> **Source data**:
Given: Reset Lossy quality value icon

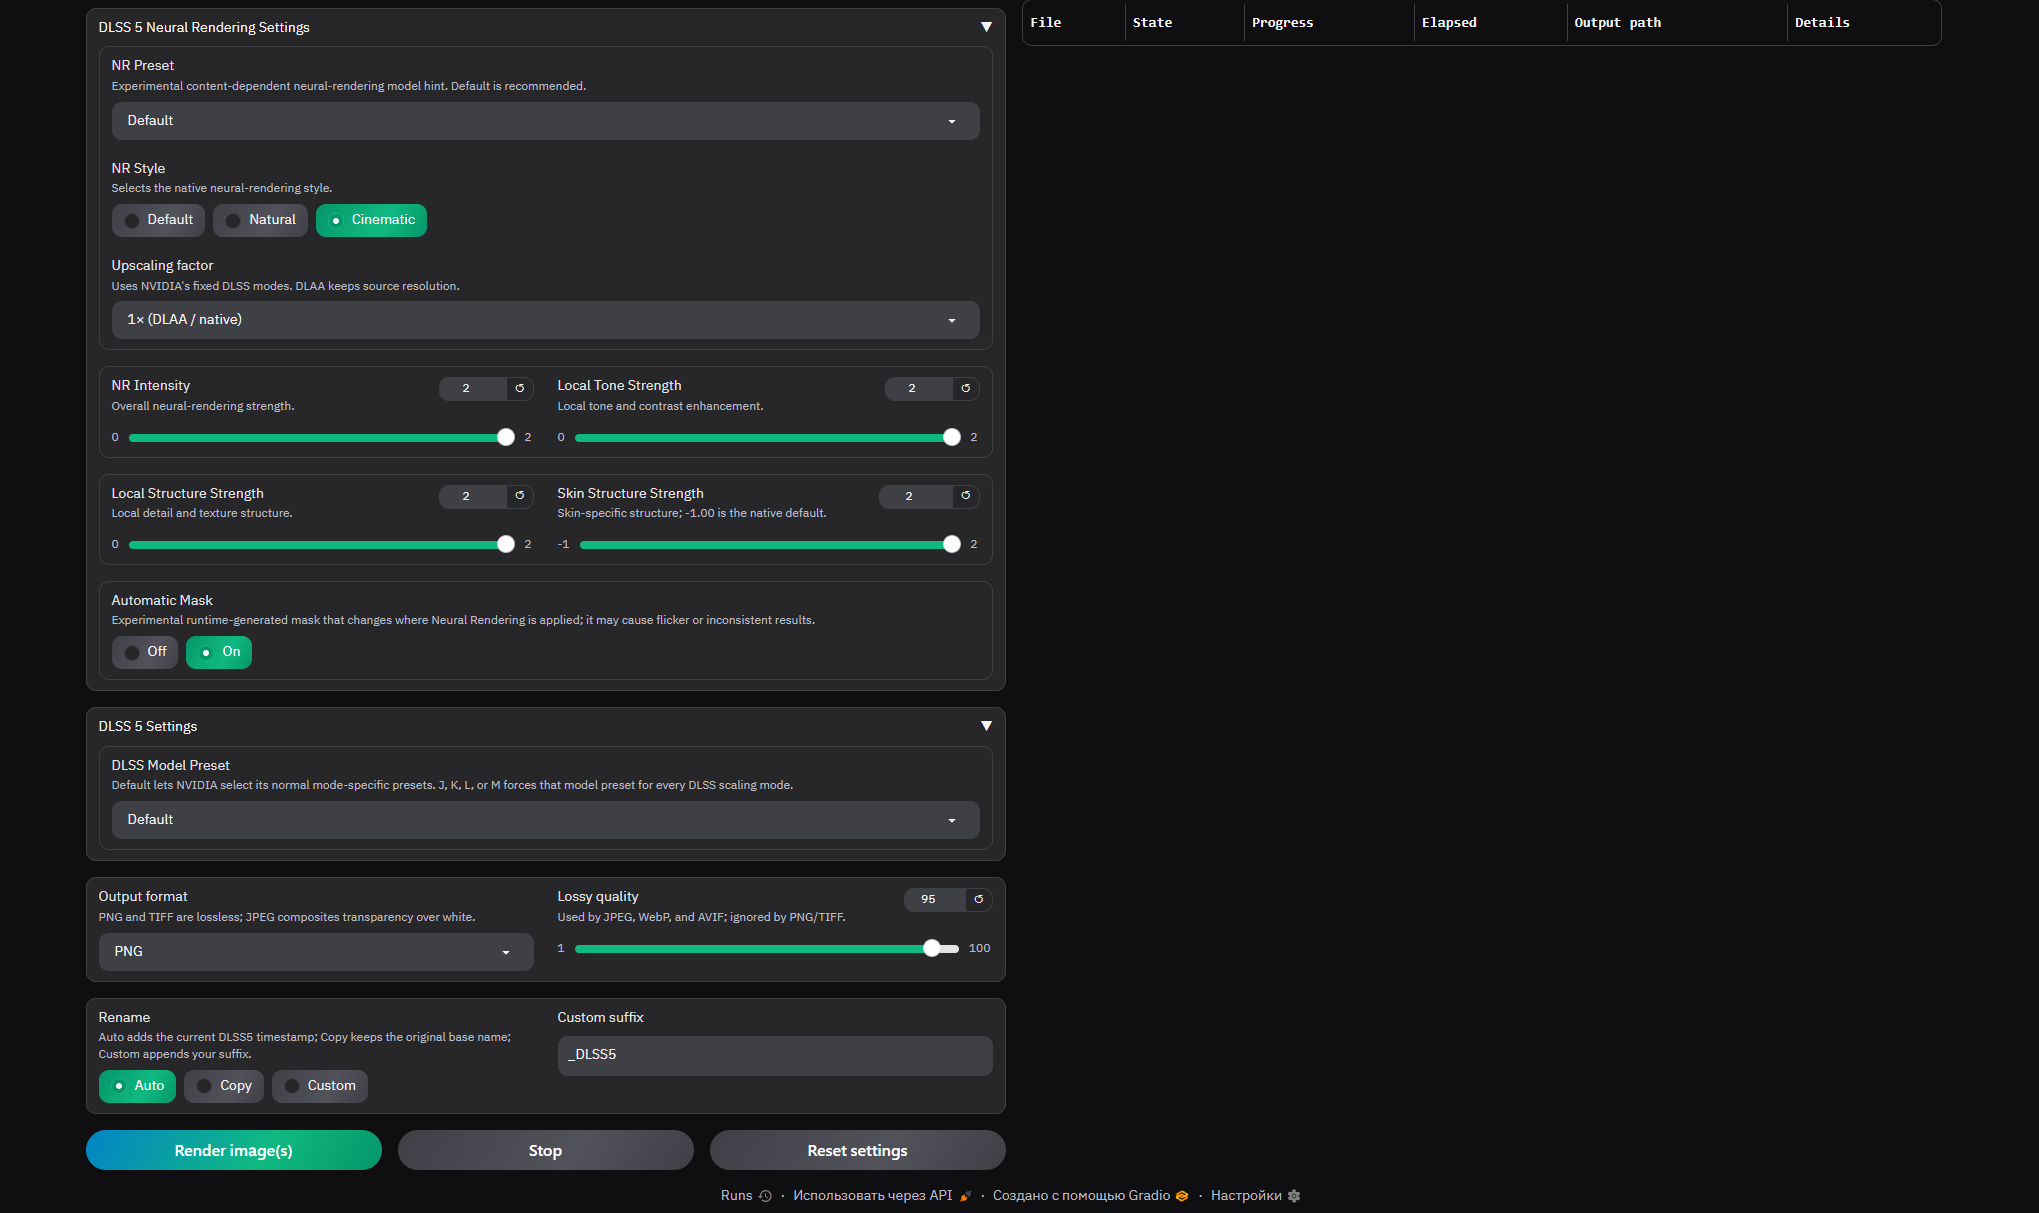Looking at the screenshot, I should 979,899.
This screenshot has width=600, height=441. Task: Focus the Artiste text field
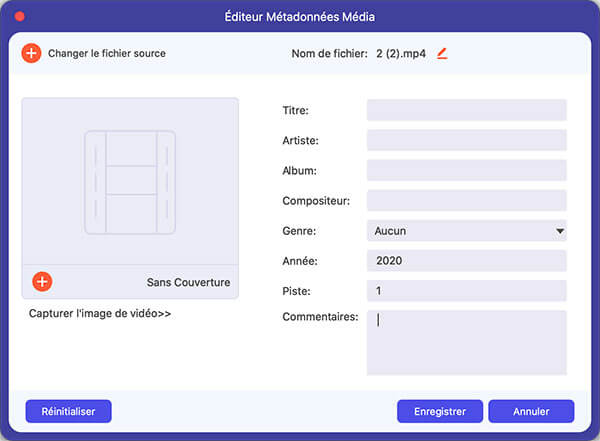coord(466,141)
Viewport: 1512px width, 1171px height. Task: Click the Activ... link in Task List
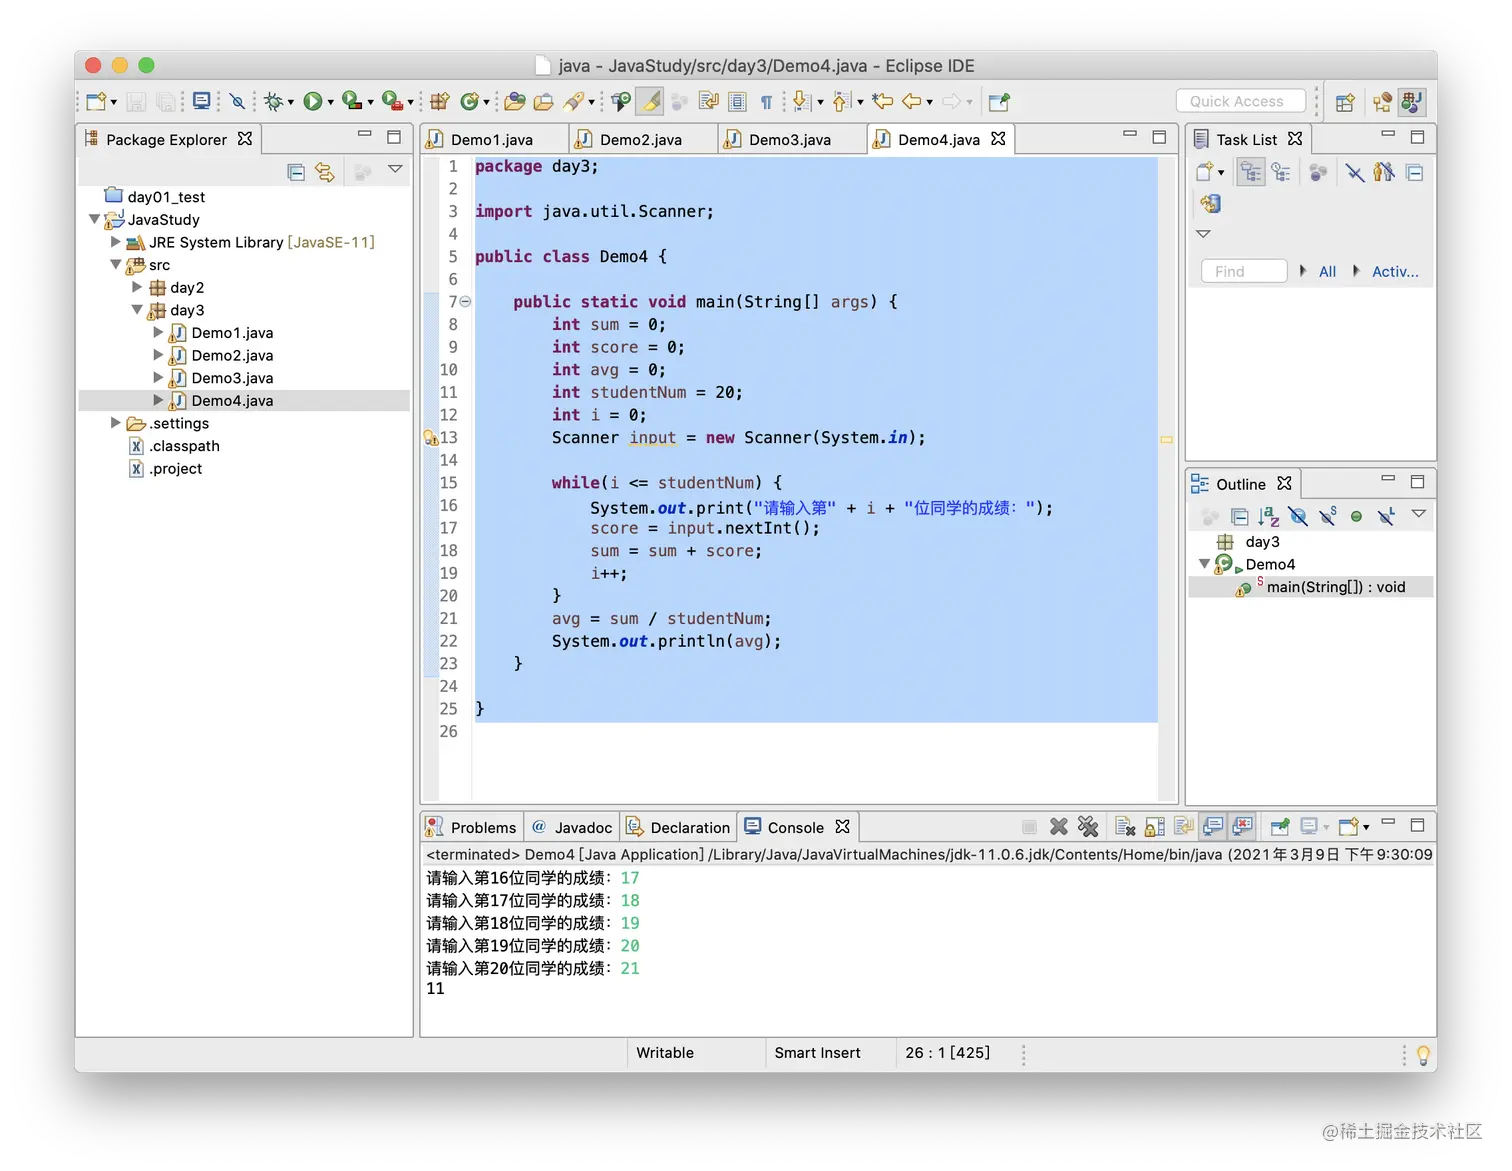[1394, 272]
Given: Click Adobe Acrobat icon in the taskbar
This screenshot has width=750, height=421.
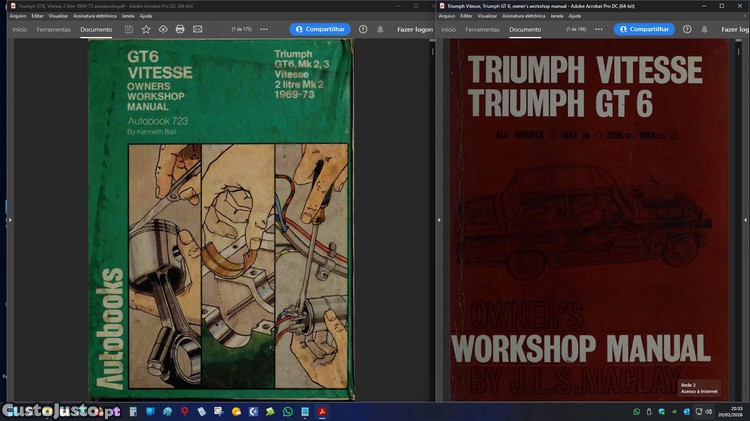Looking at the screenshot, I should 322,411.
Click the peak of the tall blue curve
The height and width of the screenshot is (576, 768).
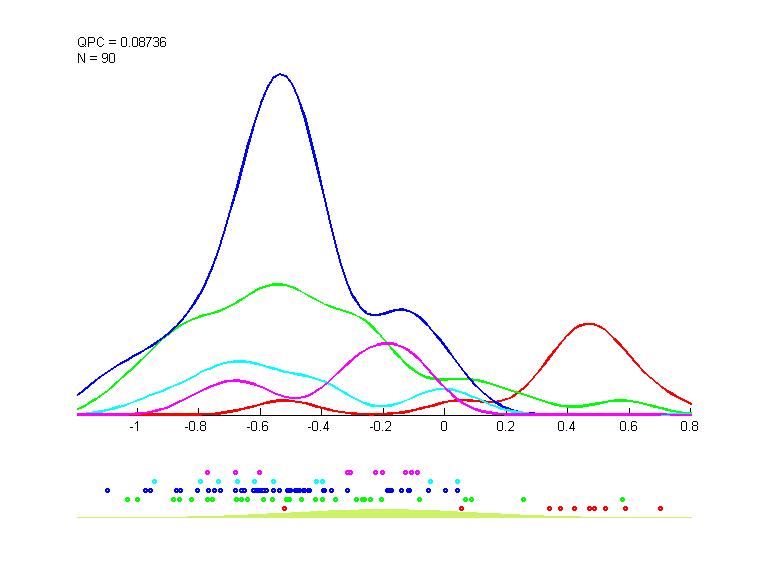point(281,74)
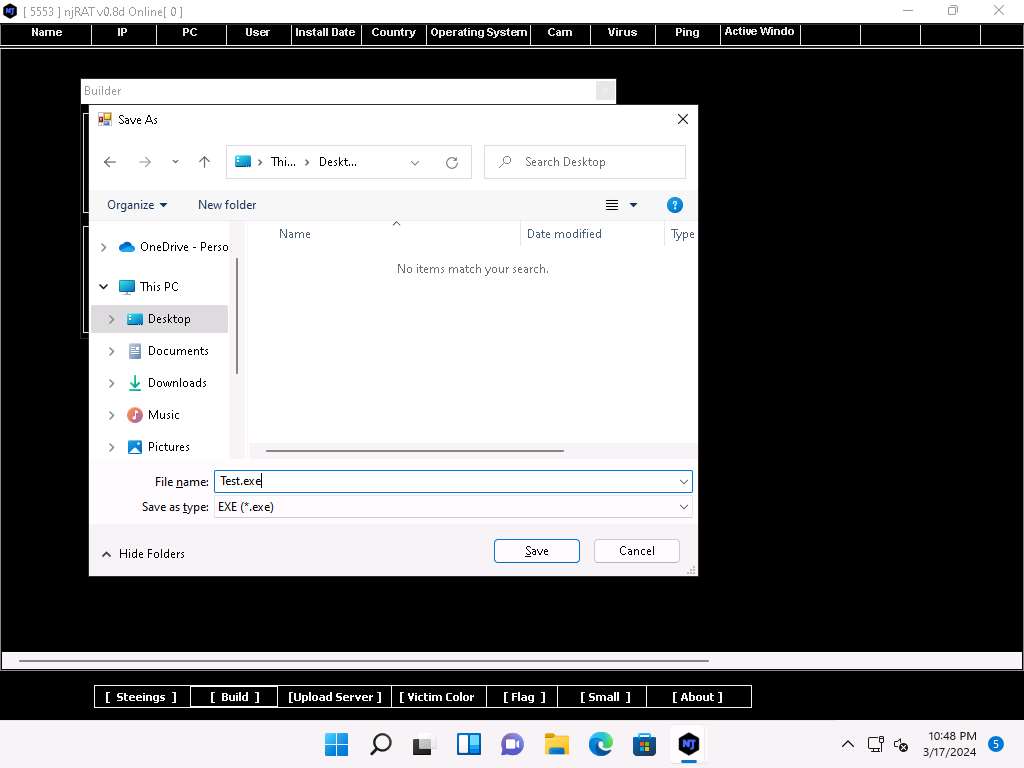This screenshot has width=1024, height=768.
Task: Open the Save as type dropdown
Action: point(684,507)
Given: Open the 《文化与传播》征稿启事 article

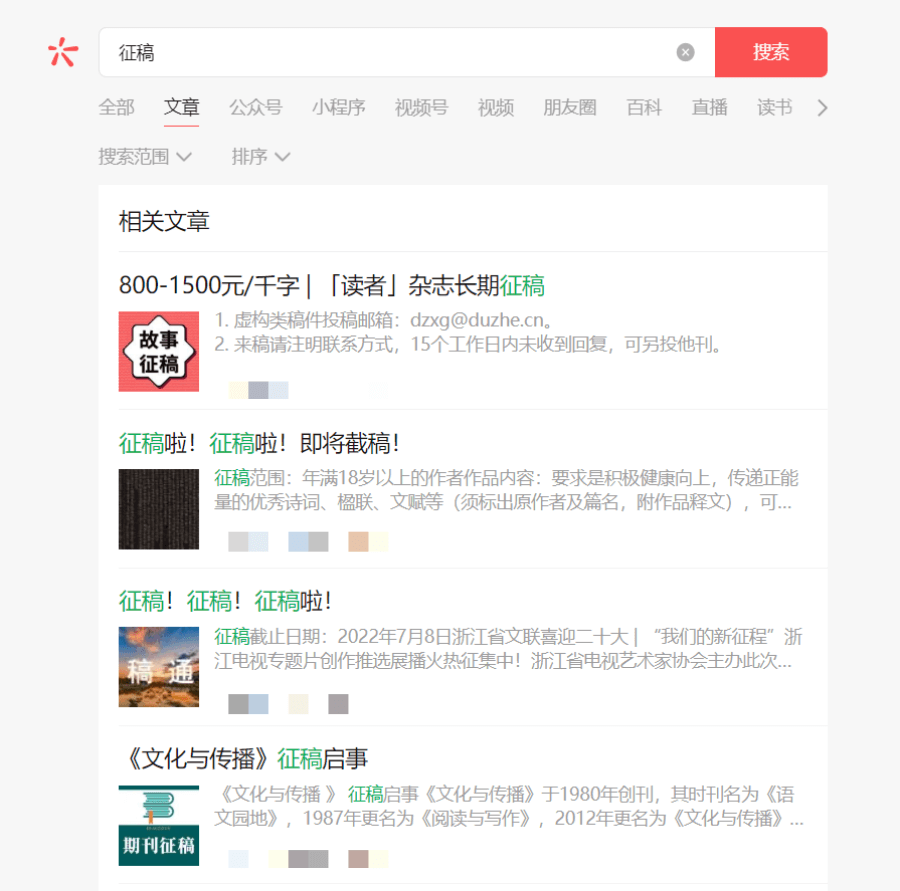Looking at the screenshot, I should 244,758.
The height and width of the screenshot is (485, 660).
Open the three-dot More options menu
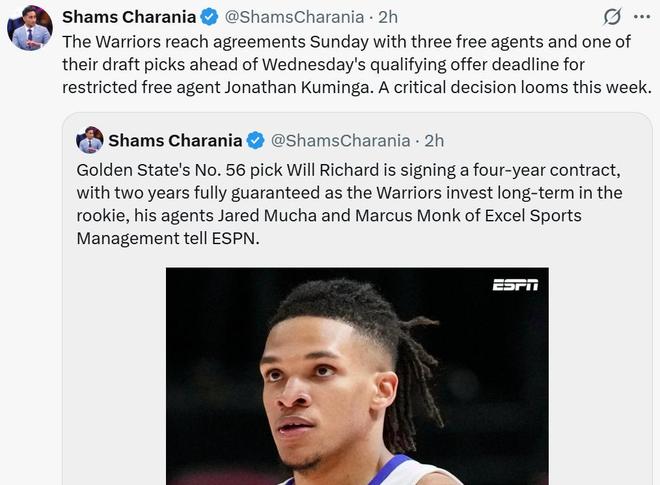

> **Exercise**:
Write out all the material above exactly, with no image carried over.

> **Expected output**:
Given: Reset Lossy quality value icon

Looking at the screenshot, I should 979,899.
This screenshot has width=600, height=441. Task: Focus the Artiste text field
coord(466,141)
Viewport: 1512px width, 1171px height. Task: Click the Activ... link in Task List
[1394, 272]
Given: Click Adobe Acrobat icon in the taskbar
This screenshot has width=750, height=421.
Looking at the screenshot, I should 322,411.
Click the peak of the tall blue curve
The height and width of the screenshot is (576, 768).
point(281,74)
This screenshot has width=1024, height=768.
Task: Open the Save as type dropdown
Action: point(684,507)
Given: Open the 《文化与传播》征稿启事 article

Looking at the screenshot, I should 244,758.
The height and width of the screenshot is (485, 660).
Open the three-dot More options menu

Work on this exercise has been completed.